Luckily I have some time to think about it, but at this point, I have no idea what I'll decide!

Monday, March 8, 2010

The first step...

Today, my husband and I went to a high risk OBGYN to find out if I am healthy enough to have a baby.  I am a Type 1 Diabetic, and know that tight control of my blood sugar is crucial to a healthy pregnancy.  For 12 years, I've lived with this disease, and have gone through phases with it, like anything else in life.  When I was first diagnosed, mostly out of fear, I was very tightly controlled.  I thought that if I ever went over 200, I literally might drop dead.  Apparently, I wasn't listening all that closely during my 5 days of training in the hospital since I'm pretty sure that not one doctor ever told me a reading of 200+ would result in instant death.  As I started to catch onto the fact that I would survive going into the 200's--at least in the short term, which let's face it, is all a 17 year old cares about--my control began to slip.

Through college, my first real job, getting married, and settling into everyday life, I've always been relatively careful about my control, but certainly not where most doctors would want me to be.  Even though I tested at least a few times a day and wore a pump, My A1C has wavered from the 6's when I was first diagnosed, into the 7's, up to its highest at 8.5, back down to the 7's, and most recently down to 6.6!

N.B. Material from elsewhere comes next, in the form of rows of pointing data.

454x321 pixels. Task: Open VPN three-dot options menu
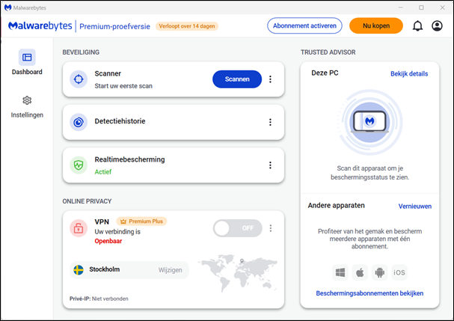coord(271,228)
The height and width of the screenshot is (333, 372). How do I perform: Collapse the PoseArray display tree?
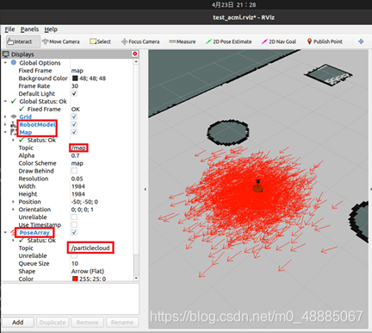[x=5, y=232]
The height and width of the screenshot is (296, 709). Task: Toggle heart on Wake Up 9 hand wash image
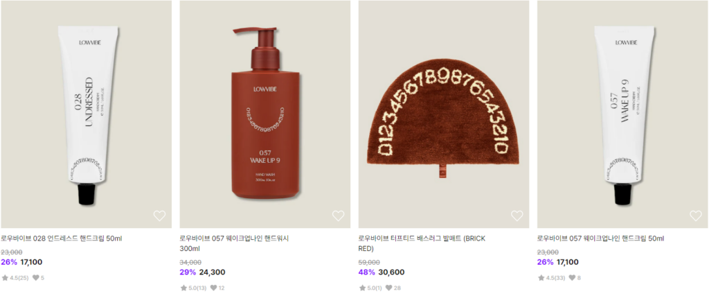click(338, 216)
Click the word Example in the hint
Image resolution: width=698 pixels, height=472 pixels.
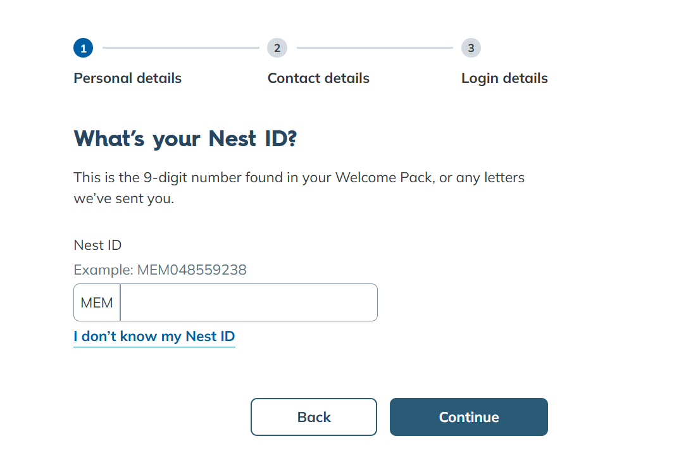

With the baby bug growing inside me, and my working hard to get my blood sugar under tighter control, my husband and I decided to see where we stood in terms of my health and how it would impact a pregnancy.  We are both excited, and anxious to have a baby, but had questions about my health, and how it would affect our future child.

I was terrified that the doctor would tell me that my 6.6 A1C was still way too high, and that I weighed way too much to have a baby.  To my complete surprise, the doctor was not concerned about my weight (I asked her twice just to be sure!), although encouraged my desire to drop a little weight before getting pregnant if that's what I want.  She also said I was pretty darn close with my A1C.  She recommends being under 6.0 before pregnancy, but said she considers under 6.5 to be safe.  I couldn't believe it.  She handed me a prescription for prenatal vitamins, told us to wait a few more months to get my A1C down as much as I can and to go off birth control, and out we walked.  I could hardly believe that I didn't get yelled out, or lectured, or upset for any reason.

Once I got over that, I REALLY couldn't believe that this woman, board certified and all, had just told me and my husband that in a few months, we could start trying for a baby!  She wasn't just telling me what I wanted to hear, but what was true, and I was shocked.  I had been telling myself for so long that I was too far out of control and too overweight, that I never objectively looked at the situation.  And so, together, my husband and I walked out of that office, and into the next stage of our life.

I'm writing this blog, not only to document our journey for ourselves, but for other Type 1 women who are going through a pregnancy, and want to follow a real life story, from just thinking about it, hopefully through a healthy birth.  I've done some research online, and mostly what I find are horror stories from medical organizations warning diabetics against birth defect, still births and major complications.  I've found a few real life stories from Type 1 women who have healthy babies, and would like to offer up my own story as well, from the very beginning.  So, join me on this journey if you want.  I'll share the ups and downs (both blood sugar, and emotional), and whatever else comes to me in between!